───── Input data

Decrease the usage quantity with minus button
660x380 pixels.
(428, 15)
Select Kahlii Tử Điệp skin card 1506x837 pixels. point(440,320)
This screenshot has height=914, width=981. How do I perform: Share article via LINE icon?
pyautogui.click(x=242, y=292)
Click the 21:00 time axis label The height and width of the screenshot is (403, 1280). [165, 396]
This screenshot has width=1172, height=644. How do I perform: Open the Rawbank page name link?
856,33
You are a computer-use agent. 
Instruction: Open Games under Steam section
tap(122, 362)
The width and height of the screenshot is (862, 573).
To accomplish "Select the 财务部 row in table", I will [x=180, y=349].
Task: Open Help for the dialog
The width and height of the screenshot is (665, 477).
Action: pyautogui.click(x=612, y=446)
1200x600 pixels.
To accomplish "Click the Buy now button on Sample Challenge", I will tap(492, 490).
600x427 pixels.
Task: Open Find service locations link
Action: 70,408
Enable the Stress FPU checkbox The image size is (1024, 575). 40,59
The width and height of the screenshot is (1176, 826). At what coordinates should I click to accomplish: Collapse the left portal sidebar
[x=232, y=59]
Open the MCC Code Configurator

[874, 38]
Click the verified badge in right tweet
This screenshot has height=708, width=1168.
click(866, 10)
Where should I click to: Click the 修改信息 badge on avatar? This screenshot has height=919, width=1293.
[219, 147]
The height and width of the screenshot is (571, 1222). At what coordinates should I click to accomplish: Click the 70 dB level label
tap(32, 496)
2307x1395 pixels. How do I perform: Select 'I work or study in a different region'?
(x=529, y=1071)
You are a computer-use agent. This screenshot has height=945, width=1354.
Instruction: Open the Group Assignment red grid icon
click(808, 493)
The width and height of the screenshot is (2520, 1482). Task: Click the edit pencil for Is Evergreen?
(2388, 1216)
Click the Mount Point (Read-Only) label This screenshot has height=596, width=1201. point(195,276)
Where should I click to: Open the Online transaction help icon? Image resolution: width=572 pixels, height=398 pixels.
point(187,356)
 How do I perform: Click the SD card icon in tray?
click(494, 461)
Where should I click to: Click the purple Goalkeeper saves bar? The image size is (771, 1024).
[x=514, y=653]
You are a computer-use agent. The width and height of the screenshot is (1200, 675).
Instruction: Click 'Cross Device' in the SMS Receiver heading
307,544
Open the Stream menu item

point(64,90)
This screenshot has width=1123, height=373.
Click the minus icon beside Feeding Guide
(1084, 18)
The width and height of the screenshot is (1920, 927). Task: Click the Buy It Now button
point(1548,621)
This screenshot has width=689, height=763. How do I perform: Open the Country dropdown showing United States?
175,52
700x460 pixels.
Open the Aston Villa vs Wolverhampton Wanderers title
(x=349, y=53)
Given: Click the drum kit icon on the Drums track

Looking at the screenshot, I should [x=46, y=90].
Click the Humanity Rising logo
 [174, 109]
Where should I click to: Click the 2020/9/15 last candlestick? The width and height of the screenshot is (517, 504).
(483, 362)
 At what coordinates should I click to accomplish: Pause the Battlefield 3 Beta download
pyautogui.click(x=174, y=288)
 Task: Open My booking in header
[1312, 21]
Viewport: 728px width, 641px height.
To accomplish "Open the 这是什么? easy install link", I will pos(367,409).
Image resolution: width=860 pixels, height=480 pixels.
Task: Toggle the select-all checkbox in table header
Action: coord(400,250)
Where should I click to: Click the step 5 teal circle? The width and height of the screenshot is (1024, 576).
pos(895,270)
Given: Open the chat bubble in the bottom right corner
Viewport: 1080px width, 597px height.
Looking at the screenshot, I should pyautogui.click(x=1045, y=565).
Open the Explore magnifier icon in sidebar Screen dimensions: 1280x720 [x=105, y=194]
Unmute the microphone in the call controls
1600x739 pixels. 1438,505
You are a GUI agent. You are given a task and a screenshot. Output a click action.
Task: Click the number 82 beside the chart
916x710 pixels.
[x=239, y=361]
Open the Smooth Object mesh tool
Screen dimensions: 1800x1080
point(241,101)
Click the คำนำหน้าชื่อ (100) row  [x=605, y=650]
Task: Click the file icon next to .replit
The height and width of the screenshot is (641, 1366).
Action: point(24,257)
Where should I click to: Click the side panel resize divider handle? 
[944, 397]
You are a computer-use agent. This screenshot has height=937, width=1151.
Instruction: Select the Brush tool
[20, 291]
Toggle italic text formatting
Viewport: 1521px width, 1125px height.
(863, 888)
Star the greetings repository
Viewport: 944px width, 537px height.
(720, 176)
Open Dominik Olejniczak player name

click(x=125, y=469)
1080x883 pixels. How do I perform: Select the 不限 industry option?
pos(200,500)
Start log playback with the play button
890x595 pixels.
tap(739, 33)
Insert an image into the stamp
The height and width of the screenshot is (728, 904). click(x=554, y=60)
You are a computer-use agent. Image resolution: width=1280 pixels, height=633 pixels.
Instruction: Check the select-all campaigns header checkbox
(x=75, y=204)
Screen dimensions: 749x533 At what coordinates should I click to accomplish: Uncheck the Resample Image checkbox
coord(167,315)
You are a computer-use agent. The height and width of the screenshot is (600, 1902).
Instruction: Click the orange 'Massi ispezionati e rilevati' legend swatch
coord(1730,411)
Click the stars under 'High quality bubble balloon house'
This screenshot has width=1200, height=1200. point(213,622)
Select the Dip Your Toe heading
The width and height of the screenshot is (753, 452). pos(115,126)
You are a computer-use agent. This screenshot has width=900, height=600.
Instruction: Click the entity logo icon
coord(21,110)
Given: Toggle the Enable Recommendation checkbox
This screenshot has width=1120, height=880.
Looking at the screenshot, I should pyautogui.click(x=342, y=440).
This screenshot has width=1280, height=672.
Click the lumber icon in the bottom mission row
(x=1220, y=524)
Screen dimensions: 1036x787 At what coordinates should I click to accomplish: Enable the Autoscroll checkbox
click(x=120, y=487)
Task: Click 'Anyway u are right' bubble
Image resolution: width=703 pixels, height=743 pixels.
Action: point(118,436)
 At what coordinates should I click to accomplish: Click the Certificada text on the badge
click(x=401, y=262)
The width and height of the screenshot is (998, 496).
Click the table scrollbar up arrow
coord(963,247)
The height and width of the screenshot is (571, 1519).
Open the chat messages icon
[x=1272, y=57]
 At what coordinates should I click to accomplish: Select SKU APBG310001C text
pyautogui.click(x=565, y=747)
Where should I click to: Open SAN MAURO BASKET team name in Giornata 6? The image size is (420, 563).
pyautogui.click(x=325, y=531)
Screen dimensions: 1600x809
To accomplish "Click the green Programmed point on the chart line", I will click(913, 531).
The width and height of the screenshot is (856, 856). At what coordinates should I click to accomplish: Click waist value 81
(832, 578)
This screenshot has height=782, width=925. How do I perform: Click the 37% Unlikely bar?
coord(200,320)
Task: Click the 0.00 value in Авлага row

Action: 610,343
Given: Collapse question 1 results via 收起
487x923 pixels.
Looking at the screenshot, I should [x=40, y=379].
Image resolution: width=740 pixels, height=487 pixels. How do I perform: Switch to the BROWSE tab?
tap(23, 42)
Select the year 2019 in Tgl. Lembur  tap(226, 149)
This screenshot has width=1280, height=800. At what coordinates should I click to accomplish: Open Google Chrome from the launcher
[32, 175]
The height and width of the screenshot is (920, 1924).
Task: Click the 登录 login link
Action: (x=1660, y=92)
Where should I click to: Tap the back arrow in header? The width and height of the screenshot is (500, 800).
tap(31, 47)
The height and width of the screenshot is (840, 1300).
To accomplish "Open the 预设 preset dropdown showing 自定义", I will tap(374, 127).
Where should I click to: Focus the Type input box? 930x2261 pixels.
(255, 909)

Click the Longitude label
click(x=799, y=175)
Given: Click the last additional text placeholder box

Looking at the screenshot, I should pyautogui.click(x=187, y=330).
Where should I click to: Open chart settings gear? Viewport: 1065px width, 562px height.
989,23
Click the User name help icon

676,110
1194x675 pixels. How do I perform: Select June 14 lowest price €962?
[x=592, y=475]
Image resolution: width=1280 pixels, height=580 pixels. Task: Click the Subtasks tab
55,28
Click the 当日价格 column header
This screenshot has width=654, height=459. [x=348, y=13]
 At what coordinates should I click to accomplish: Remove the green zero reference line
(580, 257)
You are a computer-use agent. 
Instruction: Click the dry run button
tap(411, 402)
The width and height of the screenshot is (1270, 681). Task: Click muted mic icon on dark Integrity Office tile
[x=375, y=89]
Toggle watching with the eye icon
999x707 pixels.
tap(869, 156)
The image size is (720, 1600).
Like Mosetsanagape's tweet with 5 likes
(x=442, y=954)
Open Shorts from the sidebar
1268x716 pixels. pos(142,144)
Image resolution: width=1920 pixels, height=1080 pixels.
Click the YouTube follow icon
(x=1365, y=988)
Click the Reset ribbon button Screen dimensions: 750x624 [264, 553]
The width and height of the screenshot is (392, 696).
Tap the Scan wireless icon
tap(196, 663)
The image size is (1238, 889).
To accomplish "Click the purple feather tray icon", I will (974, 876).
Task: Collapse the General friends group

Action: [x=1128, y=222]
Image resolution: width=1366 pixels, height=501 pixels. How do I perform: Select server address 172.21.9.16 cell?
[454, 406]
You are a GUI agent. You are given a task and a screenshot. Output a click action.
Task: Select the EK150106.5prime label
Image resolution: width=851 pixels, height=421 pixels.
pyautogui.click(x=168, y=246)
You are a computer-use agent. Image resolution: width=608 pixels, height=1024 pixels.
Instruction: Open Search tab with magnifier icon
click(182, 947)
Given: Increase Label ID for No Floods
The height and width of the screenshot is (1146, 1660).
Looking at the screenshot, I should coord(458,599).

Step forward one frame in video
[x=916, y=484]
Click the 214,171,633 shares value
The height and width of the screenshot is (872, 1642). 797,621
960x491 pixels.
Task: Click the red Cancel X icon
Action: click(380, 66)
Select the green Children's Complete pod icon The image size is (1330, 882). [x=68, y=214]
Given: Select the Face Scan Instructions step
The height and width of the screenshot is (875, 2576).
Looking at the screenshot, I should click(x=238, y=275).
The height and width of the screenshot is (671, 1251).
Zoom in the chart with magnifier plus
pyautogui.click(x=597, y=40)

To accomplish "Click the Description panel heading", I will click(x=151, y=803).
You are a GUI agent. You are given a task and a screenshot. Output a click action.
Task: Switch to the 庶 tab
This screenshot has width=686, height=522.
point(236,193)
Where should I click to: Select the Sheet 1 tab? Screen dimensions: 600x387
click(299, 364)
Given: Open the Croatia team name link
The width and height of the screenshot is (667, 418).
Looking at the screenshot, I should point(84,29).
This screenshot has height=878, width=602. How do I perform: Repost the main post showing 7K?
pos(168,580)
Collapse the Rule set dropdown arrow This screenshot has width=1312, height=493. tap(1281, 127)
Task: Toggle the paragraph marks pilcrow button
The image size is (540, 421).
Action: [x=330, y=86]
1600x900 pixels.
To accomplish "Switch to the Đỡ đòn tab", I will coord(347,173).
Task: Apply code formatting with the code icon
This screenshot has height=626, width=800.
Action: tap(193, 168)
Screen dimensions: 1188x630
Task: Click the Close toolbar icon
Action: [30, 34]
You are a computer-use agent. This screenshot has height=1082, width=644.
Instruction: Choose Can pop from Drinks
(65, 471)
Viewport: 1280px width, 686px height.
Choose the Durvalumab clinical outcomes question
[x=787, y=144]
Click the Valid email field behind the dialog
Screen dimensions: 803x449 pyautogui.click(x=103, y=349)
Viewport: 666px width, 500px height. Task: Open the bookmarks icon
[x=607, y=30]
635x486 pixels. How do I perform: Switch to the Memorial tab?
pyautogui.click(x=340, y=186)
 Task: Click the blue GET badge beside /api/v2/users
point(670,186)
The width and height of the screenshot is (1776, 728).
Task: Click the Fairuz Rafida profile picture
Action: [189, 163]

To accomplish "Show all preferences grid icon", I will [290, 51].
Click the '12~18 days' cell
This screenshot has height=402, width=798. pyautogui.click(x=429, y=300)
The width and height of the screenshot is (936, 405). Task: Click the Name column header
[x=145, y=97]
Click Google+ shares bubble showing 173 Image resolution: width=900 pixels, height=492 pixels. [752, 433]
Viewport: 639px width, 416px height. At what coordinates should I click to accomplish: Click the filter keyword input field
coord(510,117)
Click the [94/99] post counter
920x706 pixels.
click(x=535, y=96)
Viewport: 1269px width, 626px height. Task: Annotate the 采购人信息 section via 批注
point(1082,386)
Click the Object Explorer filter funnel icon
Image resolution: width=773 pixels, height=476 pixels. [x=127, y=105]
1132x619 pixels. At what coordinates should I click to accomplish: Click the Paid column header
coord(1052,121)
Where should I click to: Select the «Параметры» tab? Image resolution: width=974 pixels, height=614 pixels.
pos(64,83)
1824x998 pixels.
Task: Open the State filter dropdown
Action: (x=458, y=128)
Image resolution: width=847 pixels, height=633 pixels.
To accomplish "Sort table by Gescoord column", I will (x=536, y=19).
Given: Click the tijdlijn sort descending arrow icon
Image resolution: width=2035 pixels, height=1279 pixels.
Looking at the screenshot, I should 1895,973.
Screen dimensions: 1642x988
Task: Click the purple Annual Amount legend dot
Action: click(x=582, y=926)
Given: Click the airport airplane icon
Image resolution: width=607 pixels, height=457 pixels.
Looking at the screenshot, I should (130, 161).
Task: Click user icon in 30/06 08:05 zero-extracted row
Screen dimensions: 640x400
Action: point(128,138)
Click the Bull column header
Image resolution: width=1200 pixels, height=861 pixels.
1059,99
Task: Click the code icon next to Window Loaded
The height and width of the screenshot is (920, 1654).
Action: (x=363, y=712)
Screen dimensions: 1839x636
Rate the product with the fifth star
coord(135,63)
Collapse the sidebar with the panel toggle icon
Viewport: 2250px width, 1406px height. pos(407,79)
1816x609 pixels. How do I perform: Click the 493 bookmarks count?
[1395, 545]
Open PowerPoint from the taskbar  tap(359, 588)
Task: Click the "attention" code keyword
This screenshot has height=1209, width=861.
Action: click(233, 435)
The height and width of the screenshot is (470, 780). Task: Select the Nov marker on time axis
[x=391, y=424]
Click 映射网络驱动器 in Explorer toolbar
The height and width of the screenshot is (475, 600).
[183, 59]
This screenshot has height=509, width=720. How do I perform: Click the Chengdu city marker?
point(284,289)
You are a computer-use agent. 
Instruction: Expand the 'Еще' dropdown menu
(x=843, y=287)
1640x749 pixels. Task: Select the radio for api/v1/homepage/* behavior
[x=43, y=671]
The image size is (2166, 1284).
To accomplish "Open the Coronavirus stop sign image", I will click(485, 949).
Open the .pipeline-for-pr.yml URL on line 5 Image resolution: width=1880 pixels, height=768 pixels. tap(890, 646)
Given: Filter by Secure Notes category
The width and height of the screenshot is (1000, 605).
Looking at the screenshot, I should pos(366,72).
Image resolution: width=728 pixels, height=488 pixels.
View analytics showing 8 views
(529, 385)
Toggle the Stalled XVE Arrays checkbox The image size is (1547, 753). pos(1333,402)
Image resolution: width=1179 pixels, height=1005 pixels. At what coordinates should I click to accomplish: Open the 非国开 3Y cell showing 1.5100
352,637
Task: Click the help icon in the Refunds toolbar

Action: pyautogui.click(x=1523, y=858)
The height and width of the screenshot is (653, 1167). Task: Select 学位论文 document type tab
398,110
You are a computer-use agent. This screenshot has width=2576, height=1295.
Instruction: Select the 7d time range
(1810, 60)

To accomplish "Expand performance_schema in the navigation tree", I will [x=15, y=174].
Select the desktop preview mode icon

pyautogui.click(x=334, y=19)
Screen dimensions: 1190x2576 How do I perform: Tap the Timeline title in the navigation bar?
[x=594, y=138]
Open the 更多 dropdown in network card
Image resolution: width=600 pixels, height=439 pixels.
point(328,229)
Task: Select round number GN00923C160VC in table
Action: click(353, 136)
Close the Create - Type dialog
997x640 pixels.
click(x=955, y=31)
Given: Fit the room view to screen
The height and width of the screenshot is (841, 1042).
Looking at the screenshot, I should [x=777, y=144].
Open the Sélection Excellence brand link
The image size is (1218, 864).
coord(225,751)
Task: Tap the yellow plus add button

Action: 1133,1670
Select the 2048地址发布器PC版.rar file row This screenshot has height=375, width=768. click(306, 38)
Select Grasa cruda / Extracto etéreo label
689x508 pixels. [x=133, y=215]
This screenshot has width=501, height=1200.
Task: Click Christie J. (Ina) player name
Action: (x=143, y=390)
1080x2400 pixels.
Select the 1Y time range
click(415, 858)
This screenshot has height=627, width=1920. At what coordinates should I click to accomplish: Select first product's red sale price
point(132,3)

──────────

Instructions to follow
Show every line of the data in which the word "computer" appears.

Output of the exercise
You are a computer-use agent. 
You are a computer-use agent. This screenshot has height=945, width=1354.
You are a computer-use agent. The width and height of the screenshot is (1200, 675).
You are a computer-use agent. This screenshot has height=937, width=1151.
You are a computer-use agent. Image resolution: width=1280 pixels, height=633 pixels.
You are a computer-use agent. The height and width of the screenshot is (600, 1902).
You are a computer-use agent. This screenshot has width=900, height=600.
You are a computer-use agent. 
You are a computer-use agent. Image resolution: width=608 pixels, height=1024 pixels.
You are a computer-use agent. This screenshot has height=1082, width=644.
You are a computer-use agent. 
You are a computer-use agent. This screenshot has width=2576, height=1295.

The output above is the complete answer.